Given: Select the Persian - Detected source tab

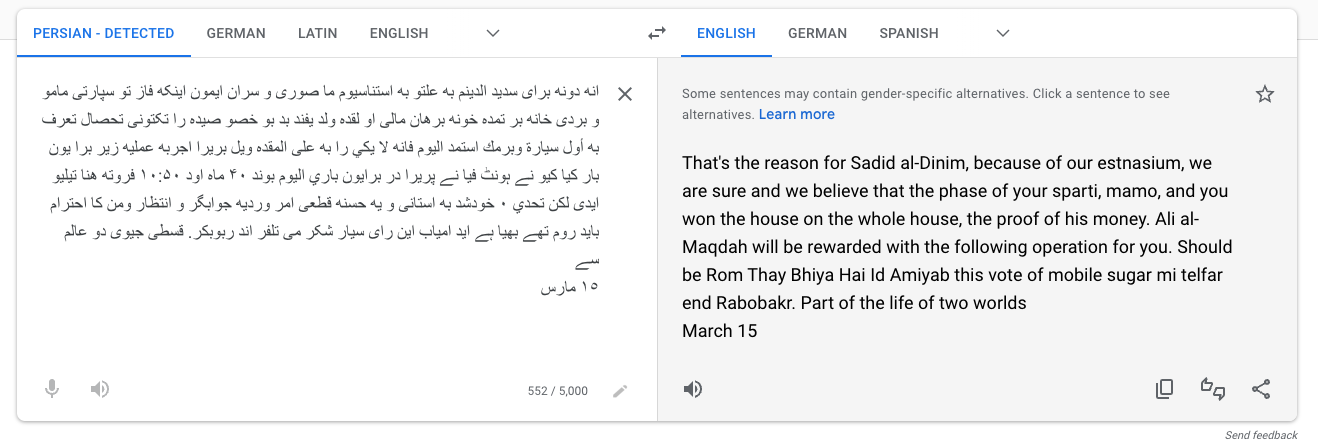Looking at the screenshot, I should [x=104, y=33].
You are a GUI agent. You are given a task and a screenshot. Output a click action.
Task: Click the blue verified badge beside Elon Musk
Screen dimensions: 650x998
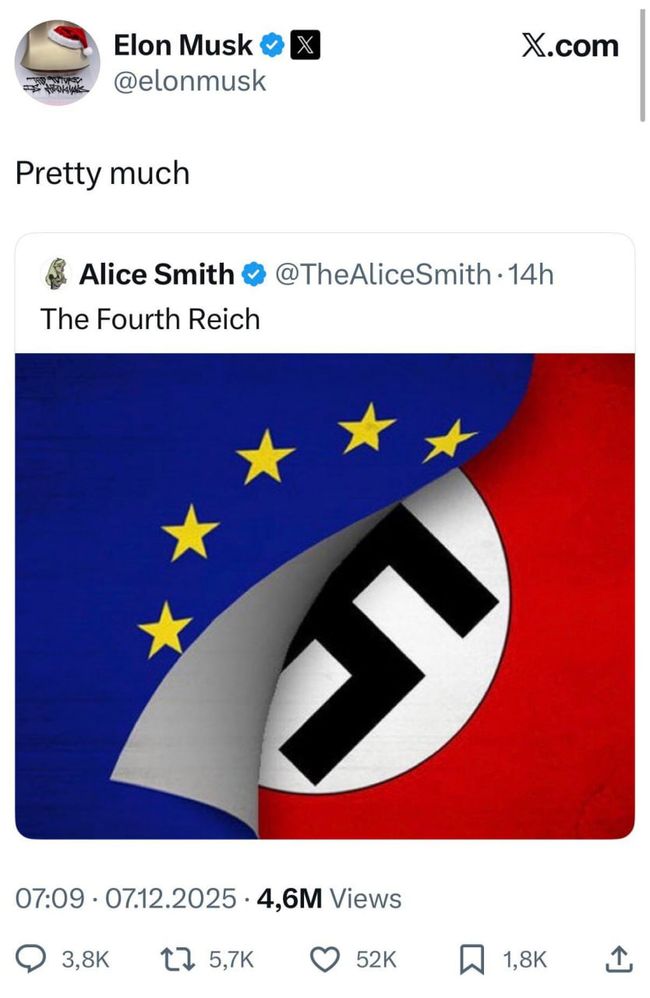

* * *

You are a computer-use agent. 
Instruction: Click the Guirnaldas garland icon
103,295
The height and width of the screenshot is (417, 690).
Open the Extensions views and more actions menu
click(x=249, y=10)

==

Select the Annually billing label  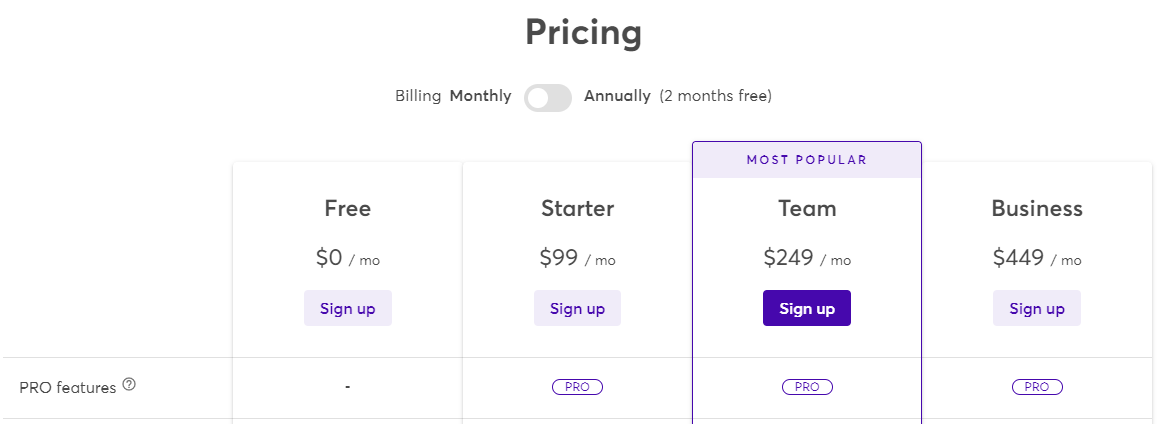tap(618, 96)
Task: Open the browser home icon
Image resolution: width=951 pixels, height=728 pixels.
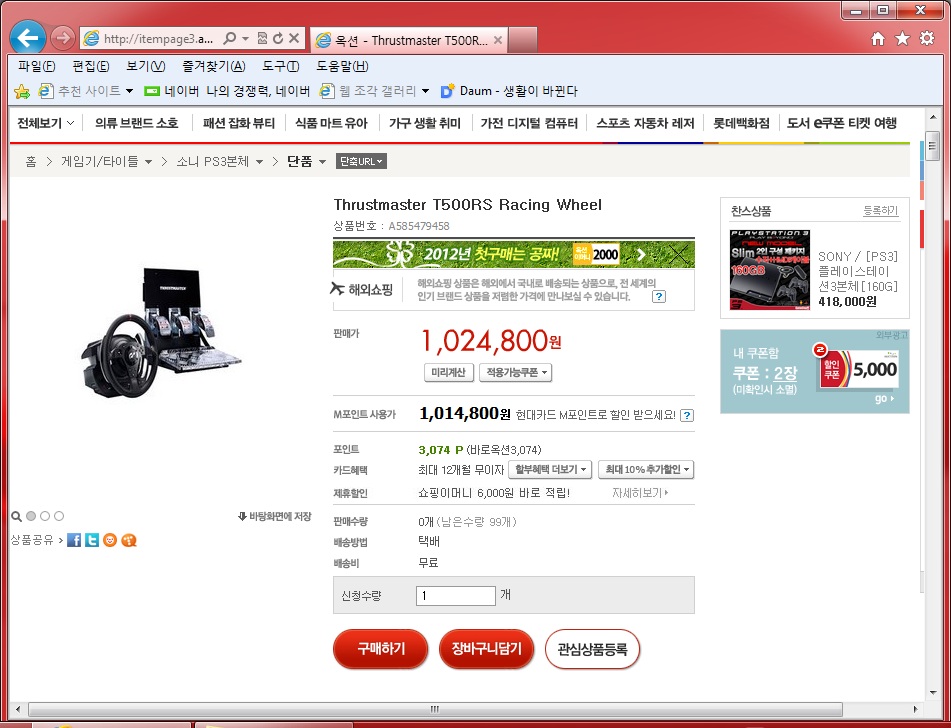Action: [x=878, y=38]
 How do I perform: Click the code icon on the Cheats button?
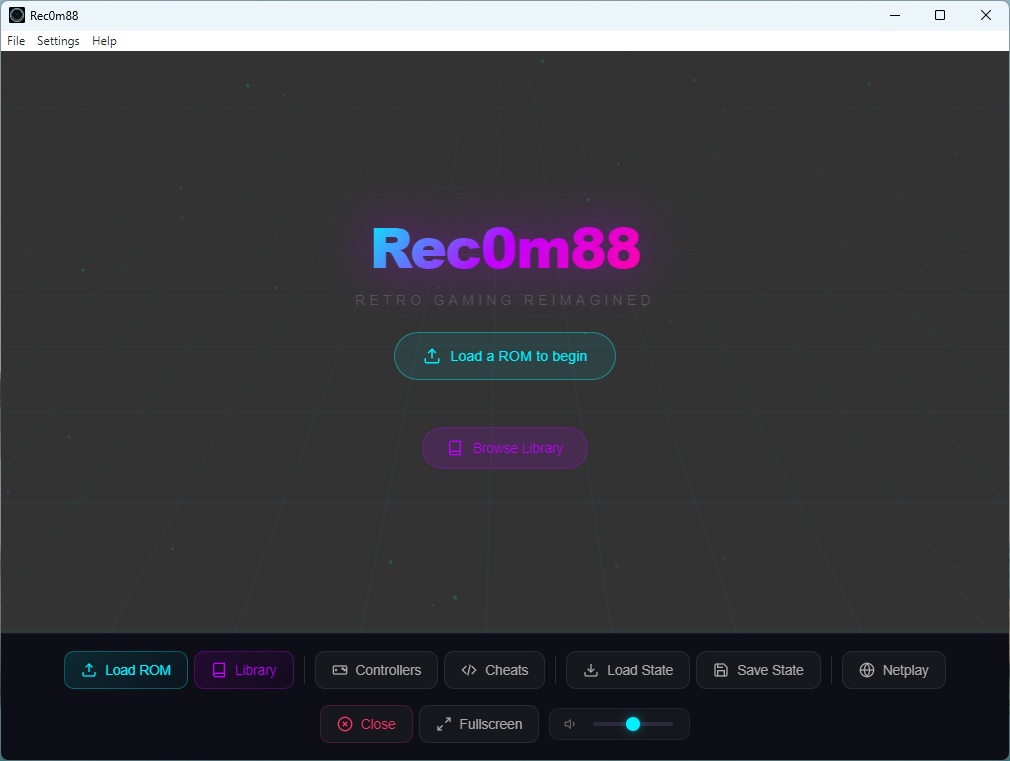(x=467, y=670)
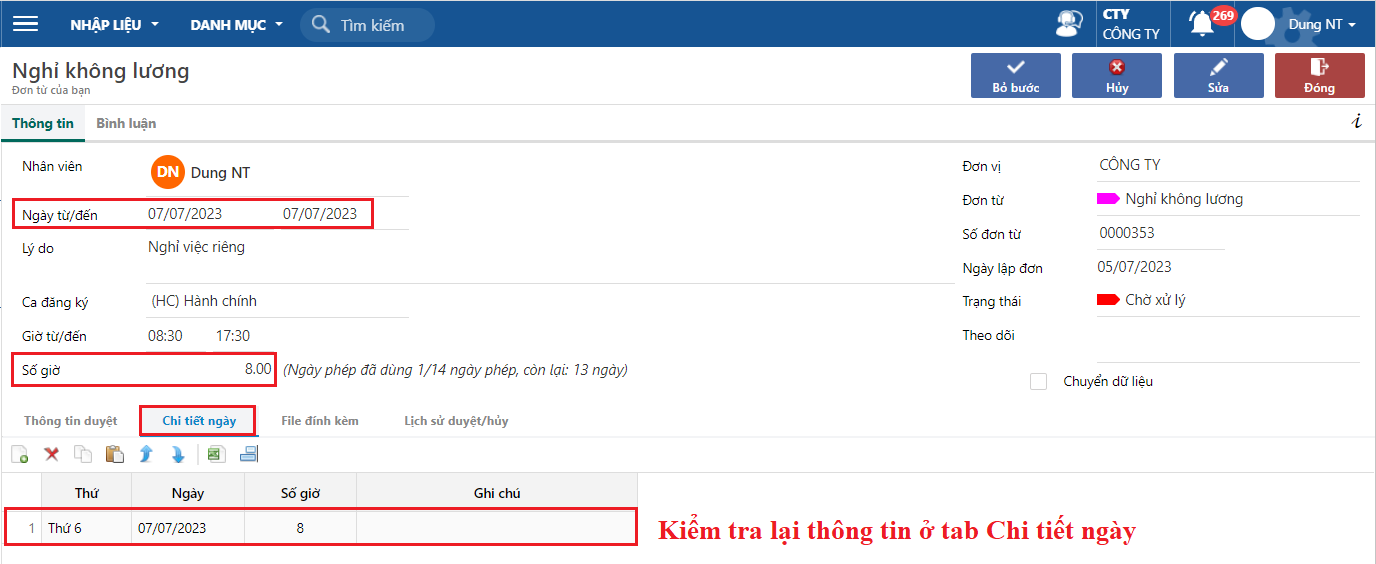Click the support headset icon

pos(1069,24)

→ **TASK TO CARRY OUT**: Go down the entries above from the line containing "Given: Select the" to the line containing "Screen dimensions: 650x998" and write out each line exactly, leaving pictures out.

→ **RESPONSE TO THIS EXERCISE**:
Given: Select the Persian - Detected source tab

Looking at the screenshot, I should [x=104, y=33].
You are a GUI agent. You are given a task and a screenshot. Output a click action.
Task: Click the blue verified badge beside Elon Musk
Screen dimensions: 650x998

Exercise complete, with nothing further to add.